Creating a BigQuery source node - AWS Glue

Creating a BigQuery source node

Prerequisites needed

  • A BigQuery type AWS Glue Data Catalog connection

  • An AWS Secrets Manager secret for your Google BigQuery credentials, used by the connection.

  • Appropriate permissions on your job to read the secret used by the connection.

  • The name and dataset of the table and corresponding Google Cloud project you would like to read.

Adding a BigQuery data source

To add a Data source – BigQuery node:
  1. Choose the connection for your BigQuery data source. Since you have created it, it should be available in the dropdown. If you need to create a connection, choose Create BigQuery connection. For more information, see Overview of using connectors and connections .

    Once you have chosen a connection, you can view the connection properties by clicking View properties.

  2. Identify what BigQuery data you would like to read, then choose a BigQuery Source option

    • Choose a single table – allows you to pull all data from a table.

    • Enter a custom query – allows you to customize which data is retrieved by providing a query.

  3. Describe the data you would like to read

    (Required) set Parent Project to the project containing your table, or a billing parent project, if relevant.

    If you chose a single table, set Table to the name of a Google BigQuery table in the following format: [dataset].[table]

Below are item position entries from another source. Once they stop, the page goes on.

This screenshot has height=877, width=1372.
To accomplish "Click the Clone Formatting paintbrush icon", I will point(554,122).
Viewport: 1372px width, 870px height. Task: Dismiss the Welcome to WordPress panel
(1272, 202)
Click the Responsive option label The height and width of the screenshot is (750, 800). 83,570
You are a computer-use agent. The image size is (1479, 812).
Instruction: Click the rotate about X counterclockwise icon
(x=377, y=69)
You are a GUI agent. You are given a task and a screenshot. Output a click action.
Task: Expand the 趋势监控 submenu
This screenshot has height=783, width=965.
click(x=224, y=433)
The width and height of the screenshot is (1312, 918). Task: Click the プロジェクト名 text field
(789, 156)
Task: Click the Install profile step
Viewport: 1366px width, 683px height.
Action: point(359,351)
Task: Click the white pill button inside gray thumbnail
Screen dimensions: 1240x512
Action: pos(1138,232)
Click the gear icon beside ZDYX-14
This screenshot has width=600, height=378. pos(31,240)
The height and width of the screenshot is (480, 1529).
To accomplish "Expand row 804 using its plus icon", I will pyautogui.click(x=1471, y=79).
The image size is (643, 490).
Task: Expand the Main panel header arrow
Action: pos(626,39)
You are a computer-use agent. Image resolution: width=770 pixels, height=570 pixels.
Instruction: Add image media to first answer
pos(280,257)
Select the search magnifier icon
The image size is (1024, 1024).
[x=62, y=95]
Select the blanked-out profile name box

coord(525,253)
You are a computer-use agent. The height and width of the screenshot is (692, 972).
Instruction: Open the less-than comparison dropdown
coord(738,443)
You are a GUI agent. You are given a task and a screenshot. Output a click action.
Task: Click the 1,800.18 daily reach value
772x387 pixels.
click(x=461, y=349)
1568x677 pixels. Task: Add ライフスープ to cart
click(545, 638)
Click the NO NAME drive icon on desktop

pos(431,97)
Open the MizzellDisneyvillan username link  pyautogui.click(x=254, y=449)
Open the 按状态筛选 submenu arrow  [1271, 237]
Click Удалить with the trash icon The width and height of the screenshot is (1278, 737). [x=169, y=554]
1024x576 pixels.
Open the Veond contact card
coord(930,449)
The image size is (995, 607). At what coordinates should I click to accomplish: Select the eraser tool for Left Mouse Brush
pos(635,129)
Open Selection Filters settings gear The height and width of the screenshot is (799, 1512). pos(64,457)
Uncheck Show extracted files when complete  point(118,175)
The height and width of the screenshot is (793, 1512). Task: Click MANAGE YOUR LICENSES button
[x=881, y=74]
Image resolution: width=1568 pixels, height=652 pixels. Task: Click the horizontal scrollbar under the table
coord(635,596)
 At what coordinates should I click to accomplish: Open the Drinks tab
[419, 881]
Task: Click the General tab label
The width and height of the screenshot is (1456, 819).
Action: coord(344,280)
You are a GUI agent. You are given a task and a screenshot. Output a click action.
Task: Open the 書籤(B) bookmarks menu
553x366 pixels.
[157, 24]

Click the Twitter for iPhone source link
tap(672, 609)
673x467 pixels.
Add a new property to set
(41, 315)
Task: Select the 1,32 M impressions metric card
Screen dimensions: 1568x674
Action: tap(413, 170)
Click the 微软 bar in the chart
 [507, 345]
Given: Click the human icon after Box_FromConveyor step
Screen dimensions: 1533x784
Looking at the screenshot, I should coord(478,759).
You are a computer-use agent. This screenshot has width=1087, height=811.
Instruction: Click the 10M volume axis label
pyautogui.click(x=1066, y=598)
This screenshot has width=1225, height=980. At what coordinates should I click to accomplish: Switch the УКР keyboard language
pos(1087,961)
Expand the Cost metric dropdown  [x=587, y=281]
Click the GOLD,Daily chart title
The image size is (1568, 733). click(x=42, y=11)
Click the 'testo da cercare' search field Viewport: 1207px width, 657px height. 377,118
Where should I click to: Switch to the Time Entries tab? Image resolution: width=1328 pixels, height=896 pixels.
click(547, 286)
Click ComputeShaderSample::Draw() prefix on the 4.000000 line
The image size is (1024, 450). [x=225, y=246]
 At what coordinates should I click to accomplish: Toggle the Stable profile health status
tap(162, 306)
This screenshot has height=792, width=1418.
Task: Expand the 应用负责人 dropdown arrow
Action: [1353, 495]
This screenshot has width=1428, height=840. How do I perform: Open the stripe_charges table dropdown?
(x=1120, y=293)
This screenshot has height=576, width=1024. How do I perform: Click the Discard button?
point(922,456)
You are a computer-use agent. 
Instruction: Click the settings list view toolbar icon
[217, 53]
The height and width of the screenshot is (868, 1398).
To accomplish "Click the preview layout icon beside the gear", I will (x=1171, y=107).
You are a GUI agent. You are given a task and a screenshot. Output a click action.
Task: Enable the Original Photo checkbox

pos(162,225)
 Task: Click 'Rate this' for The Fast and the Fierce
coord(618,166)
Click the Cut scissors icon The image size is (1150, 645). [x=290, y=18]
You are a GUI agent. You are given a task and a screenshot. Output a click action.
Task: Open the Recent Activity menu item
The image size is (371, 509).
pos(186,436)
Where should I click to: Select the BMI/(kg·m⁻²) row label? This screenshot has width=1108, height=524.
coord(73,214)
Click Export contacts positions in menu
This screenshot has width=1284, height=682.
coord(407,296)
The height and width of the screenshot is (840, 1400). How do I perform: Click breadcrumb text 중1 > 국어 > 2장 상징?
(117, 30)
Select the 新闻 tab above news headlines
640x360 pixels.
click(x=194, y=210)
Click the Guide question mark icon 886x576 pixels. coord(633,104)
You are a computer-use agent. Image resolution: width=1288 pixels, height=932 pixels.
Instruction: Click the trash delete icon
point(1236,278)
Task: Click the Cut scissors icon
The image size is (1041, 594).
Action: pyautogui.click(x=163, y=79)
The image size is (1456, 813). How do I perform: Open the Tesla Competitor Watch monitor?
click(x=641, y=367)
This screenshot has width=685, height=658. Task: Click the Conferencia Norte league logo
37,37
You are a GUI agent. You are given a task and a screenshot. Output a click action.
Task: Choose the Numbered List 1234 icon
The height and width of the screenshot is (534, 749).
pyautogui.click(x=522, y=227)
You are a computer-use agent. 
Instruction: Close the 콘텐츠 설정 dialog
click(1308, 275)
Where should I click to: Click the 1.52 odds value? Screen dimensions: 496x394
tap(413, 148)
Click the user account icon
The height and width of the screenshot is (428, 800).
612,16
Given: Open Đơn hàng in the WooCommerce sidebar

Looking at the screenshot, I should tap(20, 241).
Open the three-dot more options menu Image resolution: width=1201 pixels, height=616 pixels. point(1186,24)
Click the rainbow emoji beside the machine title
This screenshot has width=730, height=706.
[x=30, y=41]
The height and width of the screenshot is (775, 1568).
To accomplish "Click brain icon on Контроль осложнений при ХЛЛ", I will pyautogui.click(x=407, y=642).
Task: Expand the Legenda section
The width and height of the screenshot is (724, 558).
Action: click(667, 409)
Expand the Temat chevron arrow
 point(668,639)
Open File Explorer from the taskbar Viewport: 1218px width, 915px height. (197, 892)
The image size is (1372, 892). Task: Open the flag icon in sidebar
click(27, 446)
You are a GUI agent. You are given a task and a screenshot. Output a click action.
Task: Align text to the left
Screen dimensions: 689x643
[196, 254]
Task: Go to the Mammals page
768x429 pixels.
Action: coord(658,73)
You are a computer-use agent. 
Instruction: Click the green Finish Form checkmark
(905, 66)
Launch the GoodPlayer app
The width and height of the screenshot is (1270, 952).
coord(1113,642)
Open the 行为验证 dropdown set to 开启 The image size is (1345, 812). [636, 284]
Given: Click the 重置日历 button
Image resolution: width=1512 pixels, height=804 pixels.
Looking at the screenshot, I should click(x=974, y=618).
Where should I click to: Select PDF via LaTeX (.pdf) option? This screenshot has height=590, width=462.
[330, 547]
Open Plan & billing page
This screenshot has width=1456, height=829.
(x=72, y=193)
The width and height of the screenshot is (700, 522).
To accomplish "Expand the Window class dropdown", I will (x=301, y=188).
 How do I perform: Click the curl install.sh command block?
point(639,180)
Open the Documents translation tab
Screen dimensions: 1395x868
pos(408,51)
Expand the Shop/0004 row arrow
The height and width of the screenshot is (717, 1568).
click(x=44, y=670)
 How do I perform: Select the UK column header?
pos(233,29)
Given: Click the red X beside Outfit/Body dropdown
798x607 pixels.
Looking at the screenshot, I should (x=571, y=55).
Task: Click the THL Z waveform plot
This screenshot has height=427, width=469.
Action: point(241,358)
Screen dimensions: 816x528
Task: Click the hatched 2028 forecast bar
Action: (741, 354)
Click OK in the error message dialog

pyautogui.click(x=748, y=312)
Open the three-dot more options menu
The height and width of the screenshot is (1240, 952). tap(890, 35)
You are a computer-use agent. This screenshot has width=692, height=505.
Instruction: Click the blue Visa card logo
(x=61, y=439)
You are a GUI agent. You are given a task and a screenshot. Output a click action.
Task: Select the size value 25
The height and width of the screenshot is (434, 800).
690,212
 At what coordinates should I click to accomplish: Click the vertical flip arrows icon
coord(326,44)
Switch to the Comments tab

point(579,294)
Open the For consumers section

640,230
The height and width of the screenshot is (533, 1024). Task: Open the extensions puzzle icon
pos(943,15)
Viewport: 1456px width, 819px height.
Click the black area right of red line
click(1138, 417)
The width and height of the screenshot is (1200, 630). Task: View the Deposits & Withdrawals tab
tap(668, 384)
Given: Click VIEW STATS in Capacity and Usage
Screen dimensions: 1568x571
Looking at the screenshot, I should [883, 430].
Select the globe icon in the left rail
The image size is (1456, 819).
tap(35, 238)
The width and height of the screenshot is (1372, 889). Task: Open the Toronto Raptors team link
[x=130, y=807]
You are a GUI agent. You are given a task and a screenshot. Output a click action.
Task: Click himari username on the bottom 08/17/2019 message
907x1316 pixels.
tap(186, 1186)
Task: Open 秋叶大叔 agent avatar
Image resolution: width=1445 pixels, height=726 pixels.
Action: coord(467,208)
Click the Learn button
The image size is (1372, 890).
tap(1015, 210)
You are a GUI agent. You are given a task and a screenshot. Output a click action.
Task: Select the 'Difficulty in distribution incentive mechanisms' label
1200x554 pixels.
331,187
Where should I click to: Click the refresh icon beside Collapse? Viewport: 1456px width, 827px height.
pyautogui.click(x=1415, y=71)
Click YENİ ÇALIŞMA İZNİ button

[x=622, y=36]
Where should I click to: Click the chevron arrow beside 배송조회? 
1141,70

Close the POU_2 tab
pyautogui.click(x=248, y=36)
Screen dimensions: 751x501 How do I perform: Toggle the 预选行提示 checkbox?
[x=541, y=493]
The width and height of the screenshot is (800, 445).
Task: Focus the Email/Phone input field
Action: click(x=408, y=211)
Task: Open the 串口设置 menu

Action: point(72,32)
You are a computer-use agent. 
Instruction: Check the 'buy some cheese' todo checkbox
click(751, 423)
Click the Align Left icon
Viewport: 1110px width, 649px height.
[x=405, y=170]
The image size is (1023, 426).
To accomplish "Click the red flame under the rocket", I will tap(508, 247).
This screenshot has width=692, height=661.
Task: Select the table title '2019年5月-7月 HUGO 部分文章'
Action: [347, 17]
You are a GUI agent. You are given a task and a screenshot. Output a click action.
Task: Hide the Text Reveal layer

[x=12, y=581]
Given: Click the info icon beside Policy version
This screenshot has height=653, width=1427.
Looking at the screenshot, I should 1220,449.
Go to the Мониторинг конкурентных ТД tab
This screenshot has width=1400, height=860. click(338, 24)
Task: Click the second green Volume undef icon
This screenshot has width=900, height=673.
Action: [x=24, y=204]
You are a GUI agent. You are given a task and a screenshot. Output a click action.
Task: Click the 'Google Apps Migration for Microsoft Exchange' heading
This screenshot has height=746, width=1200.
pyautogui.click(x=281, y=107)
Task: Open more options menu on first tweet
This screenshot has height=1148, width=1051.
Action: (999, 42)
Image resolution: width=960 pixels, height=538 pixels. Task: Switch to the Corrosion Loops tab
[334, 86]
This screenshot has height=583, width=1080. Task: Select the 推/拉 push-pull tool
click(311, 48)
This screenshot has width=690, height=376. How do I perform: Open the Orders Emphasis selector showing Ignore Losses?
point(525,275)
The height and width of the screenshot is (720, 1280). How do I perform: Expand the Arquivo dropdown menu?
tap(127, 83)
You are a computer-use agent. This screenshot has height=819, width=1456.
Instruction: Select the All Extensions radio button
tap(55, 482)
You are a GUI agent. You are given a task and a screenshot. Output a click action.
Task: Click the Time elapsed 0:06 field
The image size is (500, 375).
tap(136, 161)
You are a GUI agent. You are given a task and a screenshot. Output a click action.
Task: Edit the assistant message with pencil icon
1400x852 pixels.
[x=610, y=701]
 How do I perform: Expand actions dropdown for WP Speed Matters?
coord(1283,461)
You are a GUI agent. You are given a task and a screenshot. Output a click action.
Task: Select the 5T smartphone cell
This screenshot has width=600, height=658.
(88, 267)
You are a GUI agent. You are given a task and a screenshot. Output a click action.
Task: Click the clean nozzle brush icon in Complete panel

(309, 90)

    If you chose a query, provide it to Query. In your query, refer to tables with their fully qualified table name, in the format: [project].[dataset].[tableName].

  4. Provide BigQuery properties

    If you chose a single table, you do not need to provide additional properties.

    If you chose a query, you must provide the following Custom Google BigQuery properties:

    • Set viewsEnabled to true.

    • Set materializationDataset to a dataset. The GCP principal authenticated by the credentials provided through the AWS Glue connection must be able to create tables in this dataset.